Today's Second Special Guest Contribution: King Crimson In the Court of the Crimson King
By Mark Schneider, Music Direct Senior Audio Consultant and Pun Fanatic
I have three coworkers named Matt – and all play the drums. Sometimes, I feel like I'm the only Music Direct employee that doesn't play an instrument and/or play in a band. All my colleagues are music fanatics and possess an extremely diverse range of tastes. Music is always playing all over the office and warehouse. It's a big part of how we interact – both by sharing newfound gems and gently ribbing each other for possessing what another feels is poor taste.
With a majority of our office working from home and practicing social distancing, we now get to listen to music only of our own choosing. Yet it's the simple act of sharing music with others, or have great music shared with us, that makes it so enjoyable.

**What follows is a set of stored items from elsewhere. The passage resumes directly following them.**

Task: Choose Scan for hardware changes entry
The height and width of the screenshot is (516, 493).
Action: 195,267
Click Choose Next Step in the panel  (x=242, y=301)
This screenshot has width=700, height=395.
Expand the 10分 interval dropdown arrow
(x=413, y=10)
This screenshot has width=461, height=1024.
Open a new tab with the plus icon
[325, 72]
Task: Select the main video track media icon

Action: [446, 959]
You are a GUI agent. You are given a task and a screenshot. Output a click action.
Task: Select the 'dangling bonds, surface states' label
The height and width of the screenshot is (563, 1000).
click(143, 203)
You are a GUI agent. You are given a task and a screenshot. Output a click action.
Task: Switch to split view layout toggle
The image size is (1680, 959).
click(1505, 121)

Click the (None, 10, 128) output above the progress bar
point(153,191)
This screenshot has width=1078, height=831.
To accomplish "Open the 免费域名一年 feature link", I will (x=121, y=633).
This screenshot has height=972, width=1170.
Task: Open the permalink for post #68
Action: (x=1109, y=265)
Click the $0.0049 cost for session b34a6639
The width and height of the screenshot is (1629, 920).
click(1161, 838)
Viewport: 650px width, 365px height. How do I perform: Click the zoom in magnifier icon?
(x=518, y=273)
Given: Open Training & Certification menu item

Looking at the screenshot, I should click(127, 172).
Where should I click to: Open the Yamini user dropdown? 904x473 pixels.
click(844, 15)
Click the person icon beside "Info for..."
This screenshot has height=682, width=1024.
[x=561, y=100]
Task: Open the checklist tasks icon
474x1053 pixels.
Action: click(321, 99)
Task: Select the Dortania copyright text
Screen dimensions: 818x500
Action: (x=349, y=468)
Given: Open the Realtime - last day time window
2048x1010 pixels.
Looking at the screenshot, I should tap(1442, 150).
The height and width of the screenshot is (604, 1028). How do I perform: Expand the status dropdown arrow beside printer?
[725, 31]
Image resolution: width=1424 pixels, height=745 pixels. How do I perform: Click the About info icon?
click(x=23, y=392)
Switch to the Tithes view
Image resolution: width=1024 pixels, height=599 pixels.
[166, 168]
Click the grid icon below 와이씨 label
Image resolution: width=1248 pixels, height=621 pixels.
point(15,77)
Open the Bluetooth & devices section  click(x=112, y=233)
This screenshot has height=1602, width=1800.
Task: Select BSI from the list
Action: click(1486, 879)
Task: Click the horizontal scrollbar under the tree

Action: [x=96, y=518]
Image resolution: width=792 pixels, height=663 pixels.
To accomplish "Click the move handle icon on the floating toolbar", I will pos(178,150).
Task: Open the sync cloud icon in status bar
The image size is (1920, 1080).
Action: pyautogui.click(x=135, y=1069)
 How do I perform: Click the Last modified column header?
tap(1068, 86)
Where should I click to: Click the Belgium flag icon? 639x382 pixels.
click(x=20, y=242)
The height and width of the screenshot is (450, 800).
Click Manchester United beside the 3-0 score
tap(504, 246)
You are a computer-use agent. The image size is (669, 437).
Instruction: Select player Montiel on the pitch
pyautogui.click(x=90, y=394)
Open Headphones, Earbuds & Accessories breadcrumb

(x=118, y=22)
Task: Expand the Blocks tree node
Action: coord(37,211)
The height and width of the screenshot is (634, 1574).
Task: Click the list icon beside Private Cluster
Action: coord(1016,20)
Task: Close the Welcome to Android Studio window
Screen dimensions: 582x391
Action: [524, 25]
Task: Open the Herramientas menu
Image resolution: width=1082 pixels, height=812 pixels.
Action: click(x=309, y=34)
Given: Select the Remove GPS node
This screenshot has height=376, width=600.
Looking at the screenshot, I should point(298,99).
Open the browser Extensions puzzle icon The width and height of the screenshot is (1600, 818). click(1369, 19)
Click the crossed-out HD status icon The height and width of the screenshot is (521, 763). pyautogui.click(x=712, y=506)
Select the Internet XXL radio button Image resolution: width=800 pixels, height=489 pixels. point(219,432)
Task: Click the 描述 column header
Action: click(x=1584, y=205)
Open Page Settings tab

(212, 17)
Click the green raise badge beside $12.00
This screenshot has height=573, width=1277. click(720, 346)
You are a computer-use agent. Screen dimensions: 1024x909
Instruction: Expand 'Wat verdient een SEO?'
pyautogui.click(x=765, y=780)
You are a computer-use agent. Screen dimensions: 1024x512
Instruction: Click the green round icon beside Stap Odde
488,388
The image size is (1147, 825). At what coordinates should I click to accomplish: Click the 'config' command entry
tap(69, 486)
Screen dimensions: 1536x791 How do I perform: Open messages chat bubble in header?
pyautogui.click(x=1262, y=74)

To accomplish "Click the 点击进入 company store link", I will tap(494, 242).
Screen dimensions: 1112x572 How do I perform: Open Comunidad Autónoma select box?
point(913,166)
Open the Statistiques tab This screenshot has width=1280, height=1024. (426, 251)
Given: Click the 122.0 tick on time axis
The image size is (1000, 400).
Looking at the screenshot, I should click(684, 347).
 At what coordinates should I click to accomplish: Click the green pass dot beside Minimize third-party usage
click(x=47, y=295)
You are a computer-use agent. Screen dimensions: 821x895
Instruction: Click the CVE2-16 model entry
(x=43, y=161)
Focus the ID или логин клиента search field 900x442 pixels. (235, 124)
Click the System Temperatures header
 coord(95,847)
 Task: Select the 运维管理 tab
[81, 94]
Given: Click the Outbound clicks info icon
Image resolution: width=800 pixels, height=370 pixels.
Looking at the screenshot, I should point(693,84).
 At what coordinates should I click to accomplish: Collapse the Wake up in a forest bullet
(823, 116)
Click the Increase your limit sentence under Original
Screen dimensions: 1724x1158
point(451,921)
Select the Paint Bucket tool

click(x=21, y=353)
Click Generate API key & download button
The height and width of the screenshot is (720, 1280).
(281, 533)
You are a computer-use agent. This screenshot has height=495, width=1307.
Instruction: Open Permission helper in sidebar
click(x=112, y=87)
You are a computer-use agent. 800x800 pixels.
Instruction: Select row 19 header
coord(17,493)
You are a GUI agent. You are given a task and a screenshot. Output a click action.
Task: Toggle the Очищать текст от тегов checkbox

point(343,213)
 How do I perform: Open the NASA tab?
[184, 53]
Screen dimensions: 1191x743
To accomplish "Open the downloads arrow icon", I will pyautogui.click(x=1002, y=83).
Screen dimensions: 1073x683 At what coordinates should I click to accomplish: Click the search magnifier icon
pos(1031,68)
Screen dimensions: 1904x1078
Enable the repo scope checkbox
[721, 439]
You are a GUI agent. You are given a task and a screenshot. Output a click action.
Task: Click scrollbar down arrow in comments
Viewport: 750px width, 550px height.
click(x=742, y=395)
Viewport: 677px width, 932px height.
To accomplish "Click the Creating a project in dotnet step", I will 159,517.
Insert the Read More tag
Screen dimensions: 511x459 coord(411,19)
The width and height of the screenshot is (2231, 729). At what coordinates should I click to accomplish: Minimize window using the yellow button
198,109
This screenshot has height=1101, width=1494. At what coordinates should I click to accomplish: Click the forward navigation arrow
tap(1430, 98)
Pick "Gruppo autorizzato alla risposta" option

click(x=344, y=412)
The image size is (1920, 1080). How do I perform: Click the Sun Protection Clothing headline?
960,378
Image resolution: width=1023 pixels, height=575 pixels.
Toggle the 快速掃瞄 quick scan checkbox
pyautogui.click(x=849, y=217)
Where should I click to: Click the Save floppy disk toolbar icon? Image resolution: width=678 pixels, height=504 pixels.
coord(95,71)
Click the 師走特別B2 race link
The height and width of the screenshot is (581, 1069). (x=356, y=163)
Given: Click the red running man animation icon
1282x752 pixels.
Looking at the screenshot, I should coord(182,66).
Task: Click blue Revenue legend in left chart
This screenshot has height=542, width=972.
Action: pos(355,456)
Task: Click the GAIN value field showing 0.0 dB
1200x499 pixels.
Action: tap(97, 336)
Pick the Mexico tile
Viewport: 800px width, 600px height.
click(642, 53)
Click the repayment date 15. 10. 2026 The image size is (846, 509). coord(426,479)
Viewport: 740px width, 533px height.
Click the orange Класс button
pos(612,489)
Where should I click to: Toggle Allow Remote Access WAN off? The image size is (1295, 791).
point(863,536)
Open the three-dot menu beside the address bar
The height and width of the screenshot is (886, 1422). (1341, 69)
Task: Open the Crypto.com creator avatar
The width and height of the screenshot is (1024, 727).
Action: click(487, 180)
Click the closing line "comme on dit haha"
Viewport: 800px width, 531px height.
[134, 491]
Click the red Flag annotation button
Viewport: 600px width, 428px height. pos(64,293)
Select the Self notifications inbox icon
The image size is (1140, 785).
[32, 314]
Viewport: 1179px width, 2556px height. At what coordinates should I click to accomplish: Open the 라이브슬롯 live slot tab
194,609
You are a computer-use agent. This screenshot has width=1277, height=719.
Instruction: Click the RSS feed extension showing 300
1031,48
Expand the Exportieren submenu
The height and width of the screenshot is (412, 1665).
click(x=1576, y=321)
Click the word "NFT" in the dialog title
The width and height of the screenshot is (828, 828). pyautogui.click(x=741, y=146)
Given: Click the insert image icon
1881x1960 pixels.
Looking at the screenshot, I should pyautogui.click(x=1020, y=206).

I really miss hearing different music playing around the office, and seeing the joy (and occasional conflict) it produces. I'm eager to get back to working in the office – not just to continue sharing music, but to see all my coworkers again.
Back to what I wrote about those drummers. I love King Crimson, a group that offered excellent employment opportunities for percussionists. In its history, the band has performed with one, two, three, and even four drummers on stage at the same time. (And none have been named Matt.) Many people know the group's early success from "21st Century Schizoid Man" off In the Court of the Crimson King as well as its atmospheric songs, which led the way for the British prog-rock invasion featuring Pink Floyd, Emerson, Lake & Palmer (Greg Lake was King Crimson's bass player), Yes, Gentle Giant, and others.
Not surprisingly, King Crimson boasts a vast discography, including many live releases. What's not to like about a collective with song titles like "The World's My Oyster Soup Kitchen Floor Wax Museum"? Intrigued? Several excellent compilations are available to sample. Even if your name isn't Matt!